Document excerpt: Begin

Differentially expressed gene lists were analyzed using the online DAVID functional annotation tool [61] with the Y. lipolytica gene background and default settings (Classification Stringency: Medium). Gene Ontology (GO) FAT terms, KEGG Pathways, InterPro and Swiss-Prot databases were selected for functional annotation clustering. Hierarchical cluster analysis implemented in R was used to identify genes with shared and different expression patterns in the wild type, Ylsre1 deletion and Ylupc2 deletion when exposed to hypoxia. Genes that were differentially expressed in at least one comparison were clustered, using the log2 fold change values generated from DESeq analysis. Hierarchical cluster analysis implemented in R (http://www.R-project.org) was used to identify genes with shared and different expression patterns in the wild type, Ylsre1 deletion and Ylupc2 deletion when exposed to hypoxia. Genes that were differentially expressed in at least one comparison were included.

Document excerpt: End
Supplied entries: Begin

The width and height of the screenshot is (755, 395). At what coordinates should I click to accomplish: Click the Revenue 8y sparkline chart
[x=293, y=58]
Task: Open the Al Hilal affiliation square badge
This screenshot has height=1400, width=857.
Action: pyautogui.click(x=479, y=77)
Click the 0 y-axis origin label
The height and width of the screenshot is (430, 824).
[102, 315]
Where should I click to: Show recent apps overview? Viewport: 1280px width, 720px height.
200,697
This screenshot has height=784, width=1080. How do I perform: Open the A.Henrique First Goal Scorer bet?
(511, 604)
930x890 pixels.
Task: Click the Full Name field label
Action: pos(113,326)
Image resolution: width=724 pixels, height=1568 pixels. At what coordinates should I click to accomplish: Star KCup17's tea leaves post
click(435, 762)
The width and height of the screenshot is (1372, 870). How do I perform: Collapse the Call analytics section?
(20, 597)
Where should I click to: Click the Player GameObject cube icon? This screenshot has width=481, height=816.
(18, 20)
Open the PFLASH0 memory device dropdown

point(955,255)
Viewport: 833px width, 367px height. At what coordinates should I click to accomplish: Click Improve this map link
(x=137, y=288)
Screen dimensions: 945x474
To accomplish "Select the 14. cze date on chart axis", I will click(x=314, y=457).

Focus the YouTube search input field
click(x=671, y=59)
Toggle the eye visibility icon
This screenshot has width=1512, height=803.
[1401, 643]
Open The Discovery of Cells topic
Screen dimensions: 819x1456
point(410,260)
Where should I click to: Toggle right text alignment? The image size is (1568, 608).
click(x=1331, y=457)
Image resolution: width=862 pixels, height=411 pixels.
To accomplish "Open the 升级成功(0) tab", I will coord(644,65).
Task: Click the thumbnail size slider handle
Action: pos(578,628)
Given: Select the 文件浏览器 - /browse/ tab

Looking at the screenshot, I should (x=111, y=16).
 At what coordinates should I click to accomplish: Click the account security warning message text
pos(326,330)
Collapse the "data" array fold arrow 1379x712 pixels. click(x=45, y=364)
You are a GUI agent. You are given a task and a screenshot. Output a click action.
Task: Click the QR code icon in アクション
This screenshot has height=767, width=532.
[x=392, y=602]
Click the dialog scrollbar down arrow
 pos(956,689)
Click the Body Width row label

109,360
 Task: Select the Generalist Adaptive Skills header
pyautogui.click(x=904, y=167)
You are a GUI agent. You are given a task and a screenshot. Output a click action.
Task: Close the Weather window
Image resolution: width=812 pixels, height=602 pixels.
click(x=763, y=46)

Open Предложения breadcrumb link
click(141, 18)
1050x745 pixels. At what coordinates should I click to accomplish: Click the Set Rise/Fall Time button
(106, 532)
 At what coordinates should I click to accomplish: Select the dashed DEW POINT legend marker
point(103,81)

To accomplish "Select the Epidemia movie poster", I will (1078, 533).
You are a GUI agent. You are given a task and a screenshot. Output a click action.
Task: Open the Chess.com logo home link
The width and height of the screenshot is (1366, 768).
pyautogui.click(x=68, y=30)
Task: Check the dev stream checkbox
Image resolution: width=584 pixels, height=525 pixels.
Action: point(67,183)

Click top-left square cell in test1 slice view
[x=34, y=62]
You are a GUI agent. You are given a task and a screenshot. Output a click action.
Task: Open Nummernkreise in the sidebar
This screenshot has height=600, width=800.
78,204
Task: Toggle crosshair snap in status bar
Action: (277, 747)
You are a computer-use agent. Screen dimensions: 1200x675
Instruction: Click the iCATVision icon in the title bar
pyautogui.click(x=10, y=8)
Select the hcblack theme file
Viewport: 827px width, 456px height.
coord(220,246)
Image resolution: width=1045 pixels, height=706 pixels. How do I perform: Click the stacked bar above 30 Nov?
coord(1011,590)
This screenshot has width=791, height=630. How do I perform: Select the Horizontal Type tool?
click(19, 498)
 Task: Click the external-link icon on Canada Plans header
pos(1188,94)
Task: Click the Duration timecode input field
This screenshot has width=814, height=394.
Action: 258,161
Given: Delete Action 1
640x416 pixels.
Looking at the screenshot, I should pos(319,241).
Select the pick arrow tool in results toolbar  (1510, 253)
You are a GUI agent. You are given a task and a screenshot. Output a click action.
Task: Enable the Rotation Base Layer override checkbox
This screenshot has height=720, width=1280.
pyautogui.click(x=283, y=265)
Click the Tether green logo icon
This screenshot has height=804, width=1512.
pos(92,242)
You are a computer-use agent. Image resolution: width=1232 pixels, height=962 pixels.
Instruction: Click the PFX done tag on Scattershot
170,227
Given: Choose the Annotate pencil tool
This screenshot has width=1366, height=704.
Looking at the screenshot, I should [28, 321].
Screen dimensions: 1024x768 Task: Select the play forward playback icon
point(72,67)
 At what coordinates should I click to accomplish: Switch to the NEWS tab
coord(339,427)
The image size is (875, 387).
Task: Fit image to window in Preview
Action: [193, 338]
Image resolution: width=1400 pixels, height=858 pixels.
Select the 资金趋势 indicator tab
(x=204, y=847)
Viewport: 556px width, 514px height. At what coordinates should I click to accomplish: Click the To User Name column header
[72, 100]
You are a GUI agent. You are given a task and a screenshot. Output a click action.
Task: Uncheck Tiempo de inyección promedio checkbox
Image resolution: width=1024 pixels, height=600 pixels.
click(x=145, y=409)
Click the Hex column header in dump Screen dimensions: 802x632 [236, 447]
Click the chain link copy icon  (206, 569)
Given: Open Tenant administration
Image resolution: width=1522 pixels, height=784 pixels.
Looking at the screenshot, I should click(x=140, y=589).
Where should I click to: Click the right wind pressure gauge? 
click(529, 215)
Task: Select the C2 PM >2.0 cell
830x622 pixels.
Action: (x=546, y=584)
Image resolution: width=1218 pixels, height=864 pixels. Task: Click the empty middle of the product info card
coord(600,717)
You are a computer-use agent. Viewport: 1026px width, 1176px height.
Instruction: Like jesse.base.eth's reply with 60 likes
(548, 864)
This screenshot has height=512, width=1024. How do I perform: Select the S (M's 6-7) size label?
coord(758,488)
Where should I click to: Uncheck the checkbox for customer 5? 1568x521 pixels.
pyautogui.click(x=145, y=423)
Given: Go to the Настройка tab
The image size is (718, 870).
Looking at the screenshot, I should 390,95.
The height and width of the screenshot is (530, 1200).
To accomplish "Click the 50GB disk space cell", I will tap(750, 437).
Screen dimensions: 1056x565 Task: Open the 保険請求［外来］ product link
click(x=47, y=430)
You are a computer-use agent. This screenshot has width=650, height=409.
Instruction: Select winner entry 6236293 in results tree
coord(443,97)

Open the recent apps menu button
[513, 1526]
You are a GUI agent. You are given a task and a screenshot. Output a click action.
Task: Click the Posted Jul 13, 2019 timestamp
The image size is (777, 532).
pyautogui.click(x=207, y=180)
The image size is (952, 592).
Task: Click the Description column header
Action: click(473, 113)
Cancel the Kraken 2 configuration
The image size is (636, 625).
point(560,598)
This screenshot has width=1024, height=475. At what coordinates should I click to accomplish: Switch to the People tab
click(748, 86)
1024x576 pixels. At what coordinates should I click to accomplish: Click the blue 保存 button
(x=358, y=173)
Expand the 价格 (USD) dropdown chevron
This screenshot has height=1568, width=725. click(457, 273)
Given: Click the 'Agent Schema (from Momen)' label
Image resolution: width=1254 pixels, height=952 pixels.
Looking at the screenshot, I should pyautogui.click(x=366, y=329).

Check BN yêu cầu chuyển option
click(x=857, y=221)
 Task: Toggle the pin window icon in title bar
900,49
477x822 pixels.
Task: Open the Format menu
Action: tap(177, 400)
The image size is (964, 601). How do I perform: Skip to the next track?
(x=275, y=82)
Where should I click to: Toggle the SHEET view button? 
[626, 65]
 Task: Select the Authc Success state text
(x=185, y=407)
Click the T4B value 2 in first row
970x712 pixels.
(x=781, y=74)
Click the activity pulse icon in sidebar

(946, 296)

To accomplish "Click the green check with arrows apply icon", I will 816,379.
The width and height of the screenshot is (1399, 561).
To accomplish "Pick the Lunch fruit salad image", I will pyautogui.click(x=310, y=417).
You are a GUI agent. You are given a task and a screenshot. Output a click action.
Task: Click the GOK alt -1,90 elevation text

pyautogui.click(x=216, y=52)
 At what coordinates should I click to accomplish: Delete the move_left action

Supplied entries: End

§ What this exercise asks
a: In the gene expression methods passage, what classification stringency was used with the DAVID functional annotation tool?
b: Continue the gene expression methods passage from its final sentence.

§ Exercise responses
a: Medium.

b:
qRT-PCR

Overnight cultures grown at 28°C in YPD media were washed twice with PBS and diluted to an A600 of 0.2 in SC media in two flasks. Cultures were grown to an A600 of 1.0 at 28°C in normoxic conditions (21% oxygen) and one flask was moved to a hypoxic environment (1% oxygen) for 2 hours. The normoxic sample was resuspended in RNAlater (Ambion) and frozen at −80°C. Total RNA was extracted and cDNA was prepared as described previously [88]. qRT-PCR was carried out on an Agilent Technologies Stratagene Mx2005p system using Brilliant III Ultra-Fast SYBR Green QPCR Master Mix (600882) as per the manufacturer's instructions. Two technical replicates were used for each sample. Cycling conditions consisted of 1 cycle at 95°C for 3 min followed by 40 cycles of 95°C for 10 s and 60°C for 30 s. A final cycle of 95°C for 1 min was followed by melting curve analysis performed at 55°C to 95°C (temperature transition, 0.2°C/sec) with stepwise fluorescence detection. Primers used for analysis are listed in Table S4. Relative expression changes were identified using the ΔCT method, compared to the expression of ACT1.

Promoter motif analysis

The Upc2 binding site motif [89] was downloaded from the JASPAR database (http://jaspar.genereg.net/) [90] and used as input for tffind (http://globin.cse.psu.edu/dist/tffind/) to scan promoter regions from each genome (Table 2) using a cut off of 0.95 (95% confidence). A one-tailed Fisher exact test was performed to compare the enrichment among ergosterol pathway genes relative to the background group (rest of promoter regions in genome containing a motif). The number of binding sites per promoter was not considered. Fisher exact tests were calculated using the R Statistics package (http://www.r-project.org).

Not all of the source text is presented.